Check the caps and the consistency rule
If you'll scale the same EA across accounts, note the per-strategy capital cap (~$400k at FTMO, ~$300k at FundedNext). And confirm the consistency rule: most firms require the same strategy in the Challenge and the funded account — you can't bot-pass and then trade manually, or vice versa. This catches more people than the banned-strategy list does.

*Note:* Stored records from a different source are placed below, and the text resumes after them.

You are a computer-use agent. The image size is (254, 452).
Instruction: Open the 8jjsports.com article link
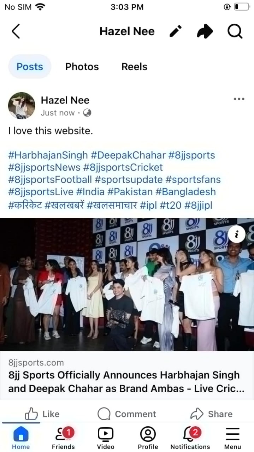(127, 375)
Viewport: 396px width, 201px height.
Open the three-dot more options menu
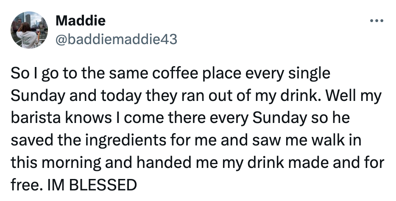point(376,20)
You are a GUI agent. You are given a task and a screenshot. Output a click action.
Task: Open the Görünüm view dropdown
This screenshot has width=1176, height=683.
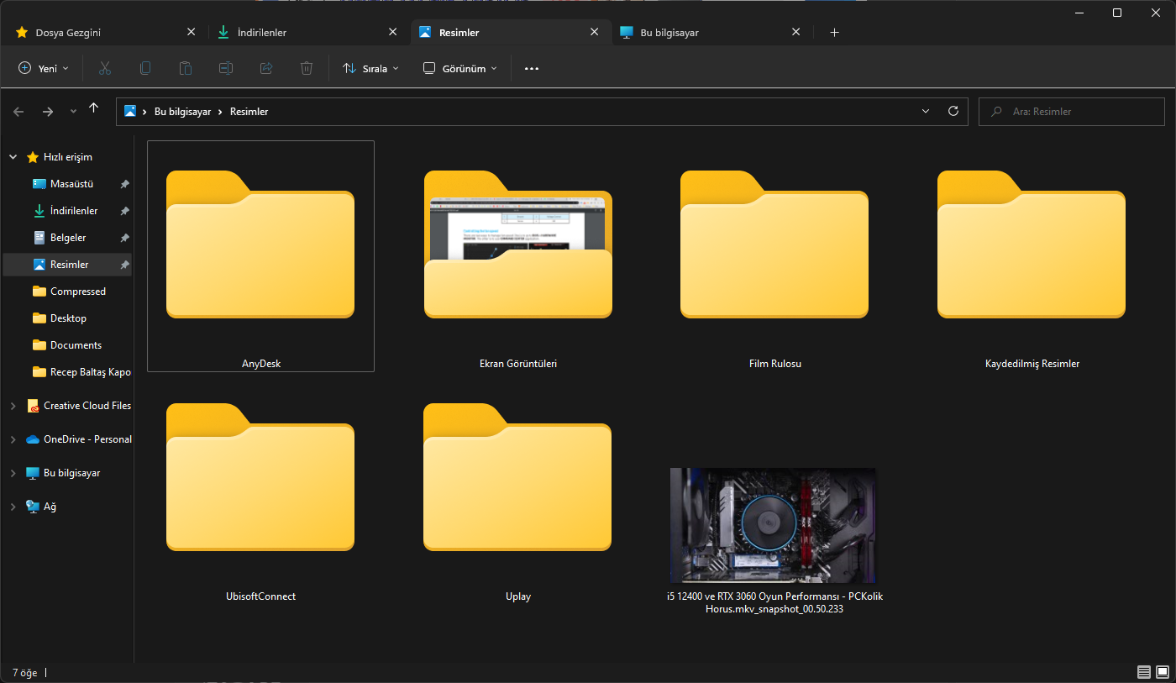coord(459,68)

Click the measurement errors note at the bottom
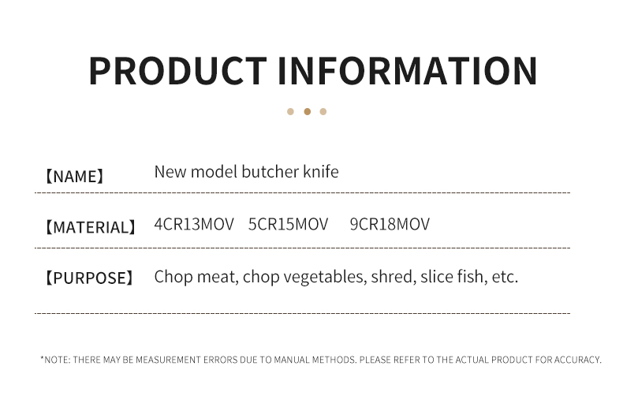tap(320, 360)
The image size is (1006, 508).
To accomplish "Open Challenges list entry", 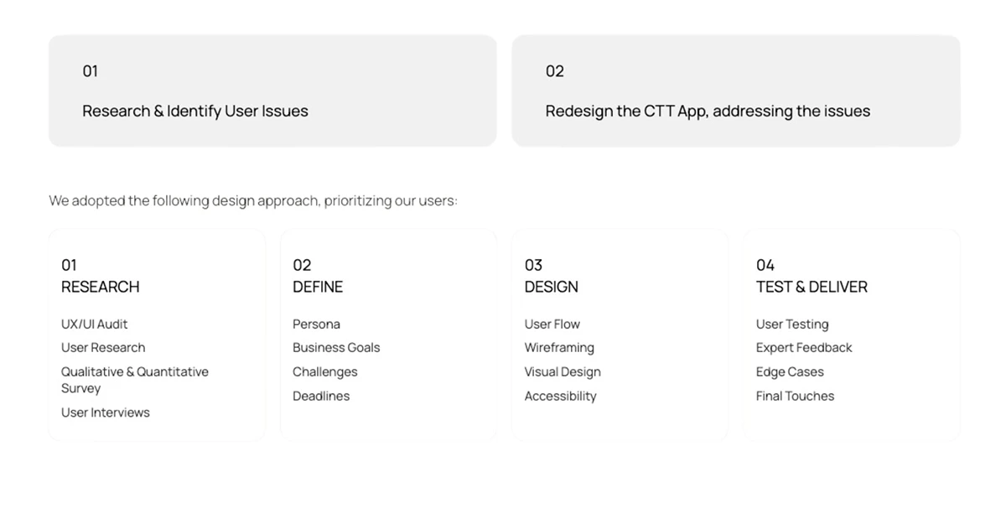I will (x=325, y=372).
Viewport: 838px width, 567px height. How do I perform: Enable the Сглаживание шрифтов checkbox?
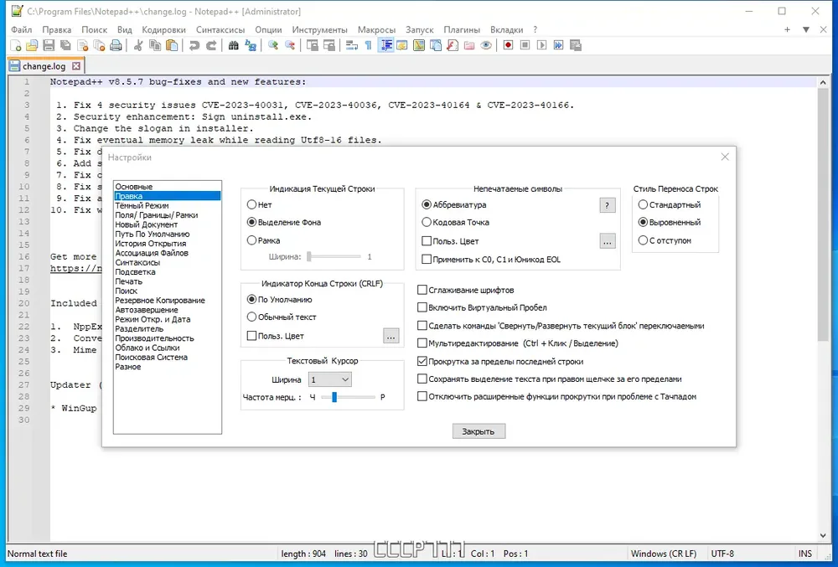click(x=422, y=290)
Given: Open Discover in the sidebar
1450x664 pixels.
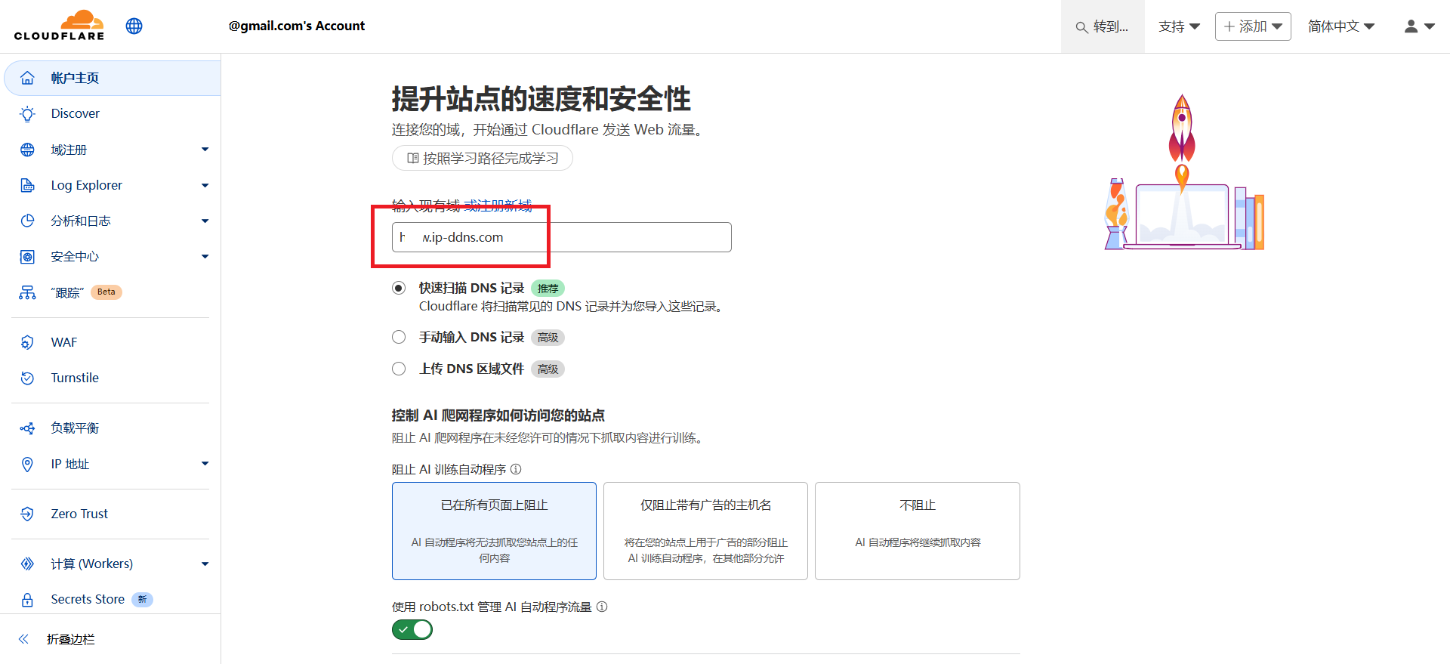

Vet the robot itself, not just the firm
A compliant strategy on a legit firm still fails if the robot is junk. Demand a verified, third-party track record (Myfxbook or FXBlue) over many months with full drawdown shown — not a clean backtest. Watch for grid or martingale hidden inside a "no-stop-loss" EA. And remember most firms (Topstep, FundedNext) won't support or compensate for a malfunctioning bot — you own the losses.
Get the ambiguous part in writing
If anything is unclear, message support and get a written confirmation. A chat or email saved with a date is worth far more than a forum post if a payout is ever disputed.
Let the rules shape the robot, not the other way around
The fastest way to fail a challenge usually isn't a banned bot — it's a blown drawdown limit. FundedEA Algo's PROP challenge robot targets realistic objectives, and the GUARD drawdown watchdog tracks your daily and max loss in real time to help you stay within your limits. Match the kit to the firm's live Terms and you reduce the silent ways automated accounts often fail. No tool can guarantee passing a challenge or any result.
Get Lifetime Access →The bottom line
Trading robots are allowed at most reputable prop firms in 2026. The thing that gets accounts banned isn't the automation — it's a small, predictable set of exploitative strategies plus a few firm-specific traps: the consistency rule, the grid/martingale stance, the autonomous-vs-management distinction, and platform limits.
So stop asking "does this firm allow robots?" Start asking "does my strategy stay inside this firm's rules — and can I prove it?" Run the checklist, get the gray areas in writing, and you remove almost all the risk that has nothing to do with your trading. Because rules change frequently and enforcement happens at payout time, treat everything above as a snapshot to re-confirm on each firm's official page — not as a guarantee that any robot will pass.
Educational content only — not financial, investment or trading advice. Prop-firm rules change frequently, so always confirm the current Terms on each firm's official site. Trading carries substantial risk and no robot guarantees passing a challenge.